Exposition collective à un patrimoine géré
  • Diversification généralement plus large des actifs et locataires
  • Gestion déléguée selon la documentation du fonds
  • Liquidité encadrée, sans garantie de revente immédiate
  • Frais, stratégie et taux d’endettement à comparer

La tokenisation peut devenir une infrastructure utile pour certains titres non cotés, en particulier si elle améliore la tenue de registre et la distribution des flux. Pour atteindre les montants projetés à l’horizon 2035, elle devra cependant résoudre des questions plus prosaïques que l’émission d’un jeton : standards juridiques, conservation sécurisée, interopérabilité, marché secondaire, protection des épargnants et données fiables sur les immeubles. Pour un particulier, la règle reste simple : investir dans un actif compréhensible, via un véhicule lisible, et considérer le token comme un support de détention, non comme une garantie.

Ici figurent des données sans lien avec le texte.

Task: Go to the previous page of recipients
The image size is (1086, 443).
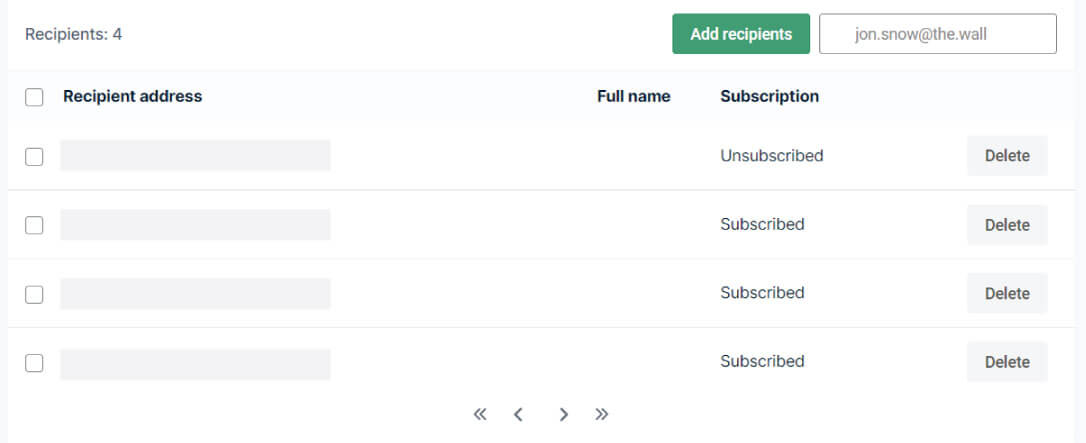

Questions fréquentes sur la tokenisation immobilière

Peut-on acheter une fraction d’appartement avec un token en France ?
Vous pouvez acheter un token représentant des titres ou des droits liés à un véhicule qui finance ou détient un appartement. En revanche, cela ne signifie pas que vous devenez directement propriétaire d’une fraction du logement au fichier immobilier. Vérifiez si vous achetez une action, une obligation ou une simple créance contractuelle, et lisez les règles de cession.
Un token immobilier donne-t-il droit à un loyer chaque mois ?
Non. Le versement dépend du contrat et de la trésorerie du véhicule. Un token peut donner droit à des dividendes, à des intérêts, à une quote-part de revenus ou à aucun flux régulier avant la revente. Même lorsqu’un rendement cible est annoncé, les vacances locatives, impayés, travaux, charges et dette peuvent réduire ou supprimer les distributions.
Les investissements immobiliers tokenisés sont-ils réglementés en France ?
Ils peuvent l’être, mais le régime dépend du type de token et des services proposés. Des actions ou obligations tokenisées relèvent notamment des règles applicables aux instruments financiers, tandis que certains crypto-actifs relèvent de MiCA. Vérifiez le statut de l’émetteur et de la plateforme auprès des registres officiels à la date de l’investissement.
Comment revendre un token immobilier ?
La revente s’effectue selon les règles prévues dans la documentation : plateforme interne, marché secondaire, cession de gré à gré ou rachat éventuel par un tiers. Il faut vérifier à l’avance les périodes de blocage, clauses d’agrément, frais et délais. Sans acheteur, vous pouvez être contraint de conserver le token, même si la transaction est techniquement possible sur blockchain.
Quelle fiscalité s’applique aux tokens immobiliers ?
La fiscalité suit en principe les droits détenus et le véhicule juridique, pas le support blockchain. Intérêts, dividendes, plus-values sur titres et revenus de sociétés immobilières peuvent être imposés différemment. Pour un résident français, le PFU est souvent pertinent pour les revenus mobiliers, mais des règles spécifiques peuvent s’appliquer, notamment pour l’IFI ou les sociétés à prépondérance immobilière.